— Я уже видел вашу стекольную мастерскую, — сказал я.
Старик обернулся и мрачно посмотрел на меня.
— Ты ничего там не сказал?
Мне было не совсем ясно, чего я, по его мнению, не должен был говорить карликам.
— Я только спросил дорогу в селение, — ответил я.
— Хорошо! А теперь мы с тобой выпьем по стаканчику туффа.
Мы сели на табуреты, стоявшие у стола, сколоченного из какого-то тёмного дерева, какого я никогда прежде не видел. Фроде налил из большого стеклянного кувшина в стаканы какой-то напиток и зажёг масляный светильник, висевший под потолком.
Я сделал осторожный глоток. Напиток был похож на смесь банана и лимона. Кисловатый вкус потом ещё долго держался во рту.
— Ну, как тебе этот напиток? — спросил старик с надеждой. — Я первый раз угощаю европейца туффом.
Я ответил, что напиток вкусный и хорошо освежает, и это была чистая правда.
— Прекрасно! — сказал он. — А теперь я должен рассказать тебе о моих маленьких помощниках здесь, на острове. Ведь ты сейчас думаешь о них, правда?
Я кивнул.
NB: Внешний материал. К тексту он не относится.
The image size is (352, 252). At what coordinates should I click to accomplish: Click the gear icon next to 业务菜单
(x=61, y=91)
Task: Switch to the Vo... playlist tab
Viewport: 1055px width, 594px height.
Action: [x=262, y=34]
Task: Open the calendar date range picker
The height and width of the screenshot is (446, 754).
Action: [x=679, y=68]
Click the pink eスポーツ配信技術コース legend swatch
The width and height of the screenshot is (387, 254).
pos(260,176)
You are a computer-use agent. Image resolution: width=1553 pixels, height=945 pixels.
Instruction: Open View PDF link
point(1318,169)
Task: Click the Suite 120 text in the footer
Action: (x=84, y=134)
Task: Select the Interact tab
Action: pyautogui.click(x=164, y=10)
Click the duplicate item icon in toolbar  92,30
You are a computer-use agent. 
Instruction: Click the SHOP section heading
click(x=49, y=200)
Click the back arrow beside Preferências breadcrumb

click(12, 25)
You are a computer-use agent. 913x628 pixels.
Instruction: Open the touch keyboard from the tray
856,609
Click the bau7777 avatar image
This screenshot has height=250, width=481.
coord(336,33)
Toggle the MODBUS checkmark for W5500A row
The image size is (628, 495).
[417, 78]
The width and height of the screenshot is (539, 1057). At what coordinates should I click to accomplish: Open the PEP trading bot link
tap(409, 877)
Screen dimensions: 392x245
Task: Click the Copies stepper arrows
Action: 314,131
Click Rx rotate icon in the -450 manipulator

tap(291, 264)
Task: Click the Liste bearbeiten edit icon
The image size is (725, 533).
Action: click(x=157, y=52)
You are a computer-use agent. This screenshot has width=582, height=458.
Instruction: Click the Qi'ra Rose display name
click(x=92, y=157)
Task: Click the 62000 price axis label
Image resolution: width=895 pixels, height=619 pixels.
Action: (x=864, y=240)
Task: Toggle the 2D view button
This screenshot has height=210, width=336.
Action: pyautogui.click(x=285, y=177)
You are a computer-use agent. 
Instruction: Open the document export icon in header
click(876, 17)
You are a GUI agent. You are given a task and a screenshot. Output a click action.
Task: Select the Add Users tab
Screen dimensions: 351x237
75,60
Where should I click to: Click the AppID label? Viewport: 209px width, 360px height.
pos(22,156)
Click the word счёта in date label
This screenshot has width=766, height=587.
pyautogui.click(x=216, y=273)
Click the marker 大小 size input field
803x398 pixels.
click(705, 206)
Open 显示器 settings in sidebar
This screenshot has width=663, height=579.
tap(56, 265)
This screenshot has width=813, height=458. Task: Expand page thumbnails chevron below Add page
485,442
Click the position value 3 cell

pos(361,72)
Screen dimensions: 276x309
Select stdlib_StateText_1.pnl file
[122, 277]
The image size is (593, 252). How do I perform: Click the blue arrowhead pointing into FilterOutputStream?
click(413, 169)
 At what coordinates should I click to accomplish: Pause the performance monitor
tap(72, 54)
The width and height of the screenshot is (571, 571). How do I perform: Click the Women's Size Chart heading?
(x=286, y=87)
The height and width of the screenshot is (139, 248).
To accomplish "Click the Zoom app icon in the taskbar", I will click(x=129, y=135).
И старик опять начал рассказывать".
ДЕСЯТКА ТРЕФ
…я не мог понять, как что-то могло появиться из ничего…
Я отложил лупу и книжку-коврижку на ночной столик. И начал ходить по каюте, думая о прочитанном.
Фроде прожил на загадочном острове пятьдесят два долгих года и там, выходит, встретил этих тупых карликов. Или, может, карлики неожиданно появились на острове спустя много времени после того, как туда попал Фроде?
Как бы там ни было, а стекольному делу научил бубен именно он. Треф он научил возделывать землю, червей — печь хлеб, а пик — столярничать. Но кто же они, эти карлики?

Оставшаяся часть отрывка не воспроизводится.